Strength Isn’t Just One Thing!

Breaking down the question leads to different definitions, so lets breakdown being strong. We are referring to the quality of strength, a quick Google search brings up this

“The capacity of an object or substance to withstand great force or pressure.”

Doesn’t really help that much! It’s pretty broad and a bit vague, as it should be.


Types Of Strength

  • Absolute Strength – This is what most people refer to or think of in regards to strength. The ability to move the biggest total load, whether it be a squat or deadlift or whatever.
  • Relative Strength – The ability to move the biggest load in relation to bodyweight. Which is more impressive; a 69kg female squatting 150kg or a 105kg male squatting 250kg?
  • Power/ Speed Strength – How much load can you move when speed is key? How quick is your rate of force development?
  • Strength Endurance – The ability to repeatedly move the highest total load.

Strength Is Relevant to The Goal

The goal itself cannot just to be strong, strength is relevant to a specific goal that will have multiple characteristics. Figure out what it is you are actually looking to achieve. From here you can break it down further and decide how to attack it in your training.

Think about a powerlifter, footballer and stay at home dad that plays skittles on a Saturday.
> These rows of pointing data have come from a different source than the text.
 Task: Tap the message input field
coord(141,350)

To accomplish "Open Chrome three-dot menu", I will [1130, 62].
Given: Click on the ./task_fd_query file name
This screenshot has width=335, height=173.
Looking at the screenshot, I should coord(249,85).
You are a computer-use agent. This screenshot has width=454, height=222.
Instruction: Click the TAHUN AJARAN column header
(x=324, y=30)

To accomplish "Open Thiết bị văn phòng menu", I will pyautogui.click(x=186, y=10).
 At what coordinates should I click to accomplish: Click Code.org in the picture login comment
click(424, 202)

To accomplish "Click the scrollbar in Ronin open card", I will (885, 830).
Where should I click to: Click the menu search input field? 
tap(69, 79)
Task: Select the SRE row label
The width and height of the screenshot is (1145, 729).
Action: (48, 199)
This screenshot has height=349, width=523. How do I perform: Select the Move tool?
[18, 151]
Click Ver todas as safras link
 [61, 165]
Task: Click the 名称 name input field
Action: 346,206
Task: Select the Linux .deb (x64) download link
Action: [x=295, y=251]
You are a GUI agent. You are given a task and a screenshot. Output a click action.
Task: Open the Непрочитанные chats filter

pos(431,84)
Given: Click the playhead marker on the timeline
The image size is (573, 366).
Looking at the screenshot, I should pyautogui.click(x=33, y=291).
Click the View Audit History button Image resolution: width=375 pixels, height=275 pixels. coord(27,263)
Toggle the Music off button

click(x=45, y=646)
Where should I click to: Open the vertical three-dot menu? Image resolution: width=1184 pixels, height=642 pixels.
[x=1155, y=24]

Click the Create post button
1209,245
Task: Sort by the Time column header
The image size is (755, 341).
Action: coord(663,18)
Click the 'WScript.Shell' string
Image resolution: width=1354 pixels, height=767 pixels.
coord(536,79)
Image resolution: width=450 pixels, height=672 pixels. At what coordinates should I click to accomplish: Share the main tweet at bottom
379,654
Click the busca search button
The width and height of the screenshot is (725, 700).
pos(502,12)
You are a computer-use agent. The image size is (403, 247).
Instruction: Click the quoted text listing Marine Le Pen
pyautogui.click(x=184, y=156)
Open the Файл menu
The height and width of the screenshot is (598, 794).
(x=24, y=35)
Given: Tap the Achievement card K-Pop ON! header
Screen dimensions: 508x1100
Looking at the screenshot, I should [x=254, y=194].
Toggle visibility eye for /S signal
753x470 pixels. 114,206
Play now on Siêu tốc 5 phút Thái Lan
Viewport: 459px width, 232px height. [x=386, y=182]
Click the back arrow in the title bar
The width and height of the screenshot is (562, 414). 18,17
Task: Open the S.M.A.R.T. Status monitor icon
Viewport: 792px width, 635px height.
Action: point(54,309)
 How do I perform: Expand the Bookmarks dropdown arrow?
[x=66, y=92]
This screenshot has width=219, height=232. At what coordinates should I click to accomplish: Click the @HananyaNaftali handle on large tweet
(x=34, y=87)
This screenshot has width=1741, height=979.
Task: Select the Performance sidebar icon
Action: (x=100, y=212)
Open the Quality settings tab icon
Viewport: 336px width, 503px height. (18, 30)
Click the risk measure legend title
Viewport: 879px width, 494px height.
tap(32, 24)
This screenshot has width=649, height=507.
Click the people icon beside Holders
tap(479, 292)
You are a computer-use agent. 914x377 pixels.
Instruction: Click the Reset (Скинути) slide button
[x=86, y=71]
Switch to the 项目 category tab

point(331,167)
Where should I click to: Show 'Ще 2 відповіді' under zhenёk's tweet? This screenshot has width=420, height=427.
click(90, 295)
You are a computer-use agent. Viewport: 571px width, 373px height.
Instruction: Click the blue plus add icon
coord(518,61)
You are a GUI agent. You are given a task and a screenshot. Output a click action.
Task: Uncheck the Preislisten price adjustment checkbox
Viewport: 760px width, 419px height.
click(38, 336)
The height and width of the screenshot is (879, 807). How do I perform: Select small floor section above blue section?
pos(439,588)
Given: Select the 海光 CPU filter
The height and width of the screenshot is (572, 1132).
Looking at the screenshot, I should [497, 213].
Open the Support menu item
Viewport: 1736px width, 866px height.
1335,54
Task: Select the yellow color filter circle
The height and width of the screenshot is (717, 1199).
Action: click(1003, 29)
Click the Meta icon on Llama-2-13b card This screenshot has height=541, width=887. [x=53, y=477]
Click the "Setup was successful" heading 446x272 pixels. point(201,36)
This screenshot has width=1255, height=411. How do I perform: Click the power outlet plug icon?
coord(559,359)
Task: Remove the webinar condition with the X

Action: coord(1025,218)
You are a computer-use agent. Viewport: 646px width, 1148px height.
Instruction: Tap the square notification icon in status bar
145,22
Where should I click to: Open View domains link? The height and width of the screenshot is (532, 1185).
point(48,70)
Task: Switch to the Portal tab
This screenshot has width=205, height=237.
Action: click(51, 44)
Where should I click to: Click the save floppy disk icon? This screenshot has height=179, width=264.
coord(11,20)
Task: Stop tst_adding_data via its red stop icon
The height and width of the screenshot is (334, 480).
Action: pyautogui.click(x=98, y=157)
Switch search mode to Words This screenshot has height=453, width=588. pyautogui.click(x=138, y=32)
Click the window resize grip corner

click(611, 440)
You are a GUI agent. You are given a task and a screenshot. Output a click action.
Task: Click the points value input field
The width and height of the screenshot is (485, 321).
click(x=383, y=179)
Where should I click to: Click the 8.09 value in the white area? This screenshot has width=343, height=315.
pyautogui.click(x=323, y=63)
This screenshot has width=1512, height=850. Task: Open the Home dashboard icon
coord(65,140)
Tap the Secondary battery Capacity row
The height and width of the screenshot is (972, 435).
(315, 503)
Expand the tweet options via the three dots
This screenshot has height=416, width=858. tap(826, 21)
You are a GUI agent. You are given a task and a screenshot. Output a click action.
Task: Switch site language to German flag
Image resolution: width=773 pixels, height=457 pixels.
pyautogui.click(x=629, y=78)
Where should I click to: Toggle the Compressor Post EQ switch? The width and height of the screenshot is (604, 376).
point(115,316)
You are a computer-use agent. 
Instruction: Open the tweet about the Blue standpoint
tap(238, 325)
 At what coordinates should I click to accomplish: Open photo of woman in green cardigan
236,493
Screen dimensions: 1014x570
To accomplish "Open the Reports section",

They aren’t going to be working on the same types of strength. They are going to focus on what is most important for them to develop.


Still Want To Be The Strongest Dad In Starbucks?

Without setting out parameters and everyone agreeing to it, you can’t be. When Leading Personal Training in Richmond, I simply won’t accept “I want to get strong” as a goal. Try a bit harder and decide what strength means to you.